Hey! Guthrie has actually been a bit better, but he went from first degree murder to maybe voluntary manslaughter with Wednesday's outing as the electric chair.

Visually we can understand Guthrie as well.

There was a time that Guthrie was an okay or so pitcher, but those days have faded into the setting sun of Guthrie's career. Since basically 2011 Guthrie has slowly gotten worse and this year he's drifting into poor.

As the league FIP has gone down almost annually, Guthrie has been more inconsistent and never really near league average. His FIP rebound last year was in line with a league FIP drop.

In the winter of 2013 the Royals signed Guthrie to a 3-year deal worth $25.2M and a 2016 option with a $3.2M buyout. Many were surprised at such an agreement despite not a lot of action on Guthrie that winter. The results?

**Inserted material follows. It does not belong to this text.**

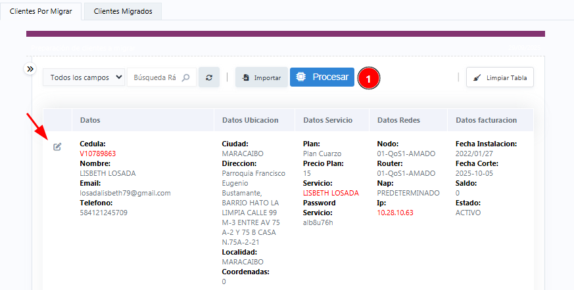Screen dimensions: 574x290
Task: Open the 'Todos los campos' dropdown
Action: click(x=84, y=77)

Year fWAR Salary $/WAR Value Surplus
2013 0.5 $           5,000,000.00 $       7,620,000.00 $   3,810,000.00 $   (1,190,000.00)
2014 1.1 $         11,000,000.00 $       8,000,000.00 $   8,800,000.00 $   (2,200,000.00)
2015 0.2 $           9,000,000.00 $       8,400,000.00 $   1,680,000.00 $   (7,320,000.00)
2016 0 $           3,200,000.00 $                       - $  (3,200,000.00) $   (3,200,000.00)
$         28,200,000.00 $     24,020,000.00 $  11,090,000.00 $ (13,910,000.00)

Yeeeesh. The Royals got less than half the value on the contract and the 2016 option buyout is basically a parting gift for Guthrie and a poison pill for the Royals.

I've always been tired of and hated the argument that Guthrie eats innings. Sure, 200 innings is nice, but when he has a 5+ FIP and is giving up 4+ runs over those innings every start he's someone you want to allocate less innings to.

Another recited argument is that Guthrie keeps the Royals in the game, and that they are W-L whenever Guthrie pitches, but why we are measuring a pitchers talent by what every one else on the team does doesn't really make sense. The 2008 Royals were 11-10 when Kyle Davies started.

This deal was universally hated by everybody at Royals Review as well when we covered it back in 2012

Three years later as predicted we are all wishing Guthrie was gone much sooner, yet he continued to pitch into July (and maybe even further) of the final year of his guaranteed year. He even started some playoff games for the Royals last season. Mercifully he won't be doing the same this year (we hope) if the Royals make the playoffs.